-- START Dataset rows --
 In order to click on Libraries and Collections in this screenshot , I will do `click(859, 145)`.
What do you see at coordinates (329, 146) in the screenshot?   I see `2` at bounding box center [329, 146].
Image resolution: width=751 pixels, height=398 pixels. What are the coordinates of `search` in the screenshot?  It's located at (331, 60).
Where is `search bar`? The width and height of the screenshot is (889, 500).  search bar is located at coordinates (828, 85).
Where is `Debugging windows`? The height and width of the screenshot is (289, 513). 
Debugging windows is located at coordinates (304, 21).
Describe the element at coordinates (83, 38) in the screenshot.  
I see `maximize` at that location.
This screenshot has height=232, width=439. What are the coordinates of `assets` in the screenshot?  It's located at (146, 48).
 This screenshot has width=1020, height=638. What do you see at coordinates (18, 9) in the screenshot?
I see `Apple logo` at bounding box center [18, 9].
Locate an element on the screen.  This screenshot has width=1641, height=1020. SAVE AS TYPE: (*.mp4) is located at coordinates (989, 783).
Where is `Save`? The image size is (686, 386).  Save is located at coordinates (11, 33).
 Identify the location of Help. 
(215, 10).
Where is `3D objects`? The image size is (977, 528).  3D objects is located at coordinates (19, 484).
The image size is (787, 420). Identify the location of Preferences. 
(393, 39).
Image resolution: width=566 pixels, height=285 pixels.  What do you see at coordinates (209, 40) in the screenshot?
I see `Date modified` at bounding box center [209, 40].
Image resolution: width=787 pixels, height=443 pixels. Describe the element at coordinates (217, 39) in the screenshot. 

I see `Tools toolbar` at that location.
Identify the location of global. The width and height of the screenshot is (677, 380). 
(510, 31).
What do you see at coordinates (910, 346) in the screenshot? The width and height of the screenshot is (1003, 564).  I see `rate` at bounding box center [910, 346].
-- END Dataset rows --
# [Objective]
Rewrite all of the data above, replacing "Identify the location of" with "Give the position of" everywhere and leaving everything else unchanged.

# [Written solution]
 In order to click on Libraries and Collections in this screenshot , I will do `click(859, 145)`.
What do you see at coordinates (329, 146) in the screenshot?   I see `2` at bounding box center [329, 146].
Image resolution: width=751 pixels, height=398 pixels. What are the coordinates of `search` in the screenshot?  It's located at (331, 60).
Where is `search bar`? The width and height of the screenshot is (889, 500).  search bar is located at coordinates (828, 85).
Where is `Debugging windows`? The height and width of the screenshot is (289, 513). 
Debugging windows is located at coordinates (304, 21).
Describe the element at coordinates (83, 38) in the screenshot.  
I see `maximize` at that location.
This screenshot has height=232, width=439. What are the coordinates of `assets` in the screenshot?  It's located at (146, 48).
 This screenshot has width=1020, height=638. What do you see at coordinates (18, 9) in the screenshot?
I see `Apple logo` at bounding box center [18, 9].
Locate an element on the screen.  This screenshot has width=1641, height=1020. SAVE AS TYPE: (*.mp4) is located at coordinates (989, 783).
Where is `Save`? The image size is (686, 386).  Save is located at coordinates (11, 33).
 Give the position of Help. 
(215, 10).
Where is `3D objects`? The image size is (977, 528).  3D objects is located at coordinates (19, 484).
The image size is (787, 420). Give the position of Preferences. 
(393, 39).
Image resolution: width=566 pixels, height=285 pixels.  What do you see at coordinates (209, 40) in the screenshot?
I see `Date modified` at bounding box center [209, 40].
Image resolution: width=787 pixels, height=443 pixels. Describe the element at coordinates (217, 39) in the screenshot. 

I see `Tools toolbar` at that location.
Give the position of global. The width and height of the screenshot is (677, 380). 
(510, 31).
What do you see at coordinates (910, 346) in the screenshot? The width and height of the screenshot is (1003, 564).  I see `rate` at bounding box center [910, 346].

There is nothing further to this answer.